* **WHAT YOU NEED TO DO**
Would you please retype the records that follow, word for word?

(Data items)
_ _ _ _
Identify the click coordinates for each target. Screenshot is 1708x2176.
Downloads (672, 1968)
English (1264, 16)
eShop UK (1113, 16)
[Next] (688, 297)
_ _ _ _
* **ANSWER TO THE PROBLEM**
Identify the click coordinates for each target. Screenshot is 1708x2176.
Downloads (672, 1968)
English (1264, 16)
eShop UK (1113, 16)
[Next] (688, 297)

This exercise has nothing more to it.